▸ **EXERCISE DIRECTIONS**:
All of the data needs to come back exactly as written.
-- Opening Marker --
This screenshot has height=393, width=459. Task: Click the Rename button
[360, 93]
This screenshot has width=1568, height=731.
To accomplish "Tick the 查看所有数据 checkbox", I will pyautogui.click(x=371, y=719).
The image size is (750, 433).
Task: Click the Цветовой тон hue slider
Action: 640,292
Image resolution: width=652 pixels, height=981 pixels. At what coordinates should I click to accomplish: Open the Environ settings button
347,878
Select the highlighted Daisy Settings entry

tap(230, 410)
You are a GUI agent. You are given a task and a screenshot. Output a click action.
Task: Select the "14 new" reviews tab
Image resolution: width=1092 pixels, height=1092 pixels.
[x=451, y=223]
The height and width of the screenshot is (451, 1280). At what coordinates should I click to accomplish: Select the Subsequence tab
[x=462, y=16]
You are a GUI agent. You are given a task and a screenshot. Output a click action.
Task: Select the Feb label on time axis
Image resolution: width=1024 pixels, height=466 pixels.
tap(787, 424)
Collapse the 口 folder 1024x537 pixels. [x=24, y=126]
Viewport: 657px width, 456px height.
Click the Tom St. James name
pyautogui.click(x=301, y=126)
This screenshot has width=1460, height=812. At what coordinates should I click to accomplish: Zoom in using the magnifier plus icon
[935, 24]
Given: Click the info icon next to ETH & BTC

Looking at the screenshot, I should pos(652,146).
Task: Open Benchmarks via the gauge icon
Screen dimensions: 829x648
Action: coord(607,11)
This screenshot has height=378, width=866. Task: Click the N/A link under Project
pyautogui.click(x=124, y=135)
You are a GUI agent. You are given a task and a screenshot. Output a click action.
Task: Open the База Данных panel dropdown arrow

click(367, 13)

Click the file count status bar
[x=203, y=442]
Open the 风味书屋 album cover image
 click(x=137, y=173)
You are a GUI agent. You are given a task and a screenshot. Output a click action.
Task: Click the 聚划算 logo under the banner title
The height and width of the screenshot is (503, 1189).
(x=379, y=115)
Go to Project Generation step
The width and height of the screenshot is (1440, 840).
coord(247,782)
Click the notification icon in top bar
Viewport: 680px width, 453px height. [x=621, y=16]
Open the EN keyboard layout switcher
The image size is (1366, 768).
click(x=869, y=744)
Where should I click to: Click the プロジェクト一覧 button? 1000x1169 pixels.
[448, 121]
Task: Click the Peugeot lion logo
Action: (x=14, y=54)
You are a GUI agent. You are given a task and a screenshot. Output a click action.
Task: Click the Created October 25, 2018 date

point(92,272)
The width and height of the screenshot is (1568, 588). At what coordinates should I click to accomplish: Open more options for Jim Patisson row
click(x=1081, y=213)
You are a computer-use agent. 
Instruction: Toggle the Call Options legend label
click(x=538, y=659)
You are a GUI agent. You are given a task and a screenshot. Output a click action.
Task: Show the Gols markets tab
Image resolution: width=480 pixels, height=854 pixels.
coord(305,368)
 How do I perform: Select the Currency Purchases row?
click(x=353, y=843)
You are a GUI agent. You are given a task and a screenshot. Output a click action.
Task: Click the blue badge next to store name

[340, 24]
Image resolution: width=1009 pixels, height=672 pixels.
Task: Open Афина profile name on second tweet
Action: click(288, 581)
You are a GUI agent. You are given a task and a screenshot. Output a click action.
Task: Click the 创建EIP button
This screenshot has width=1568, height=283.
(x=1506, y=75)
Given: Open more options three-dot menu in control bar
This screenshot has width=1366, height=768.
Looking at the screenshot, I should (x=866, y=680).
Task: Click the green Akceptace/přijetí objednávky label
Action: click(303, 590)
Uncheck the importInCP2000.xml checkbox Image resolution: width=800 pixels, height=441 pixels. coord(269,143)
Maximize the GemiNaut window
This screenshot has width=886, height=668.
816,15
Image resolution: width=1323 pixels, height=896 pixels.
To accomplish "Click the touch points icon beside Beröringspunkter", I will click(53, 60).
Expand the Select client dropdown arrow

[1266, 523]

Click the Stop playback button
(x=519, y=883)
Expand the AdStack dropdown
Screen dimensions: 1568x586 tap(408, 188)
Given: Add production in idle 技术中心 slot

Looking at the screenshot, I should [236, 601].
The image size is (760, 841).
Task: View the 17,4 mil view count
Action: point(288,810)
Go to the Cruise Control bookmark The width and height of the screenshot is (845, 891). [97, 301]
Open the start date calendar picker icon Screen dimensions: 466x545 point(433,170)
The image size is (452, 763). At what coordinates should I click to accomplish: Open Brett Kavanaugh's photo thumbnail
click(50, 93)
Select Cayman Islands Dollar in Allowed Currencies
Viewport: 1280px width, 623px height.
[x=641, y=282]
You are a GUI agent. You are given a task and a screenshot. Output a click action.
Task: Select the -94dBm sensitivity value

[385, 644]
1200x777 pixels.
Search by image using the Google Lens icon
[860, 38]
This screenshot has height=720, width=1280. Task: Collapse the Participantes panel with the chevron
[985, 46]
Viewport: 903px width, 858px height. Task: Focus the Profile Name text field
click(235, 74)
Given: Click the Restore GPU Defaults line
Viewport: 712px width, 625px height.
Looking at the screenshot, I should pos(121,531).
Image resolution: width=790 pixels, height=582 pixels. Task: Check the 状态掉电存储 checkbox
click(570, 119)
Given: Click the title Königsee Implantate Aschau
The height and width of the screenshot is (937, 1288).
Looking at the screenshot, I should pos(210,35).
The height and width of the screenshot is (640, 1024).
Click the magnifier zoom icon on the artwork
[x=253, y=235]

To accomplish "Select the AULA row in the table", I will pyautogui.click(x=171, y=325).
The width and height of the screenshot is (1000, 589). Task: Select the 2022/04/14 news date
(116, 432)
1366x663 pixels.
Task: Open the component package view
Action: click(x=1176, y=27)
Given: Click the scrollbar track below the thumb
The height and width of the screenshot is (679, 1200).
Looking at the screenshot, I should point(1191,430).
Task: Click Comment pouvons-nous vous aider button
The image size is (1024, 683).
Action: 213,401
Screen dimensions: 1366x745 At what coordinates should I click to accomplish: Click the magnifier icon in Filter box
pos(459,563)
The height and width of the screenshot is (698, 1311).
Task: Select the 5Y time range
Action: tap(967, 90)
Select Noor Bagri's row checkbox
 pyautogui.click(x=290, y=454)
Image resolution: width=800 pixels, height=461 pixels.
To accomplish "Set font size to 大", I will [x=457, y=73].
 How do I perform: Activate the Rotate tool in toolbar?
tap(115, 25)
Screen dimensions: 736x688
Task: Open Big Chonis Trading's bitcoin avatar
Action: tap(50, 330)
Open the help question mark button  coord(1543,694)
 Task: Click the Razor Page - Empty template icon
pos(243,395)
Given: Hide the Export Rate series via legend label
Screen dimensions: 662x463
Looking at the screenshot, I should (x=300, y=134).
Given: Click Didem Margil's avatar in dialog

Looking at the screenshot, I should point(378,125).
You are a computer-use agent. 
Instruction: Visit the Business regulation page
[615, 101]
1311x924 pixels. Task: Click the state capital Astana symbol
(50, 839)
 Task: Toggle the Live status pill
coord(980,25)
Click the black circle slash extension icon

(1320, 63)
-- Closing Marker --
▸ **COMPLETED EXERCISE**:
This screenshot has height=393, width=459. Task: Click the Rename button
[360, 93]
This screenshot has width=1568, height=731.
To accomplish "Tick the 查看所有数据 checkbox", I will pyautogui.click(x=371, y=719).
The image size is (750, 433).
Task: Click the Цветовой тон hue slider
Action: 640,292
Image resolution: width=652 pixels, height=981 pixels. At what coordinates should I click to accomplish: Open the Environ settings button
347,878
Select the highlighted Daisy Settings entry

tap(230, 410)
You are a GUI agent. You are given a task and a screenshot. Output a click action.
Task: Select the "14 new" reviews tab
Image resolution: width=1092 pixels, height=1092 pixels.
[x=451, y=223]
The height and width of the screenshot is (451, 1280). At what coordinates should I click to accomplish: Select the Subsequence tab
[x=462, y=16]
You are a GUI agent. You are given a task and a screenshot. Output a click action.
Task: Select the Feb label on time axis
Image resolution: width=1024 pixels, height=466 pixels.
tap(787, 424)
Collapse the 口 folder 1024x537 pixels. [x=24, y=126]
Viewport: 657px width, 456px height.
Click the Tom St. James name
pyautogui.click(x=301, y=126)
This screenshot has width=1460, height=812. At what coordinates should I click to accomplish: Zoom in using the magnifier plus icon
[935, 24]
Given: Click the info icon next to ETH & BTC

Looking at the screenshot, I should pos(652,146).
Task: Open Benchmarks via the gauge icon
Screen dimensions: 829x648
Action: coord(607,11)
This screenshot has height=378, width=866. Task: Click the N/A link under Project
pyautogui.click(x=124, y=135)
You are a GUI agent. You are given a task and a screenshot. Output a click action.
Task: Open the База Данных panel dropdown arrow

click(367, 13)

Click the file count status bar
[x=203, y=442]
Open the 风味书屋 album cover image
 click(x=137, y=173)
You are a GUI agent. You are given a task and a screenshot. Output a click action.
Task: Click the 聚划算 logo under the banner title
The height and width of the screenshot is (503, 1189).
(x=379, y=115)
Go to Project Generation step
The width and height of the screenshot is (1440, 840).
coord(247,782)
Click the notification icon in top bar
Viewport: 680px width, 453px height. [x=621, y=16]
Open the EN keyboard layout switcher
The image size is (1366, 768).
click(x=869, y=744)
Where should I click to: Click the プロジェクト一覧 button? 1000x1169 pixels.
[448, 121]
Task: Click the Peugeot lion logo
Action: (x=14, y=54)
You are a GUI agent. You are given a task and a screenshot. Output a click action.
Task: Click the Created October 25, 2018 date

point(92,272)
The width and height of the screenshot is (1568, 588). At what coordinates should I click to accomplish: Open more options for Jim Patisson row
click(x=1081, y=213)
You are a computer-use agent. 
Instruction: Toggle the Call Options legend label
click(x=538, y=659)
You are a GUI agent. You are given a task and a screenshot. Output a click action.
Task: Show the Gols markets tab
Image resolution: width=480 pixels, height=854 pixels.
coord(305,368)
 How do I perform: Select the Currency Purchases row?
click(x=353, y=843)
You are a GUI agent. You are given a task and a screenshot. Output a click action.
Task: Click the blue badge next to store name

[340, 24]
Image resolution: width=1009 pixels, height=672 pixels.
Task: Open Афина profile name on second tweet
Action: click(288, 581)
You are a GUI agent. You are given a task and a screenshot. Output a click action.
Task: Click the 创建EIP button
This screenshot has width=1568, height=283.
(x=1506, y=75)
Given: Open more options three-dot menu in control bar
This screenshot has width=1366, height=768.
Looking at the screenshot, I should (x=866, y=680).
Task: Click the green Akceptace/přijetí objednávky label
Action: click(303, 590)
Uncheck the importInCP2000.xml checkbox Image resolution: width=800 pixels, height=441 pixels. coord(269,143)
Maximize the GemiNaut window
This screenshot has width=886, height=668.
816,15
Image resolution: width=1323 pixels, height=896 pixels.
To accomplish "Click the touch points icon beside Beröringspunkter", I will click(53, 60).
Expand the Select client dropdown arrow

[1266, 523]

Click the Stop playback button
(x=519, y=883)
Expand the AdStack dropdown
Screen dimensions: 1568x586 tap(408, 188)
Given: Add production in idle 技术中心 slot

Looking at the screenshot, I should [236, 601].
The image size is (760, 841).
Task: View the 17,4 mil view count
Action: point(288,810)
Go to the Cruise Control bookmark The width and height of the screenshot is (845, 891). [97, 301]
Open the start date calendar picker icon Screen dimensions: 466x545 point(433,170)
The image size is (452, 763). At what coordinates should I click to accomplish: Open Brett Kavanaugh's photo thumbnail
click(50, 93)
Select Cayman Islands Dollar in Allowed Currencies
Viewport: 1280px width, 623px height.
[x=641, y=282]
You are a GUI agent. You are given a task and a screenshot. Output a click action.
Task: Select the -94dBm sensitivity value

[385, 644]
1200x777 pixels.
Search by image using the Google Lens icon
[860, 38]
This screenshot has height=720, width=1280. Task: Collapse the Participantes panel with the chevron
[985, 46]
Viewport: 903px width, 858px height. Task: Focus the Profile Name text field
click(235, 74)
Given: Click the Restore GPU Defaults line
Viewport: 712px width, 625px height.
Looking at the screenshot, I should pos(121,531).
Image resolution: width=790 pixels, height=582 pixels. Task: Check the 状态掉电存储 checkbox
click(570, 119)
Given: Click the title Königsee Implantate Aschau
The height and width of the screenshot is (937, 1288).
Looking at the screenshot, I should pos(210,35).
The height and width of the screenshot is (640, 1024).
Click the magnifier zoom icon on the artwork
[x=253, y=235]

To accomplish "Select the AULA row in the table", I will pyautogui.click(x=171, y=325).
The width and height of the screenshot is (1000, 589). Task: Select the 2022/04/14 news date
(116, 432)
1366x663 pixels.
Task: Open the component package view
Action: click(x=1176, y=27)
Given: Click the scrollbar track below the thumb
The height and width of the screenshot is (679, 1200).
Looking at the screenshot, I should point(1191,430).
Task: Click Comment pouvons-nous vous aider button
The image size is (1024, 683).
Action: 213,401
Screen dimensions: 1366x745 At what coordinates should I click to accomplish: Click the magnifier icon in Filter box
pos(459,563)
The height and width of the screenshot is (698, 1311).
Task: Select the 5Y time range
Action: tap(967, 90)
Select Noor Bagri's row checkbox
 pyautogui.click(x=290, y=454)
Image resolution: width=800 pixels, height=461 pixels.
To accomplish "Set font size to 大", I will [x=457, y=73].
 How do I perform: Activate the Rotate tool in toolbar?
tap(115, 25)
Screen dimensions: 736x688
Task: Open Big Chonis Trading's bitcoin avatar
Action: tap(50, 330)
Open the help question mark button  coord(1543,694)
 Task: Click the Razor Page - Empty template icon
pos(243,395)
Given: Hide the Export Rate series via legend label
Screen dimensions: 662x463
Looking at the screenshot, I should (x=300, y=134).
Given: Click Didem Margil's avatar in dialog

Looking at the screenshot, I should point(378,125).
You are a computer-use agent. 
Instruction: Visit the Business regulation page
[615, 101]
1311x924 pixels. Task: Click the state capital Astana symbol
(50, 839)
 Task: Toggle the Live status pill
coord(980,25)
Click the black circle slash extension icon

(1320, 63)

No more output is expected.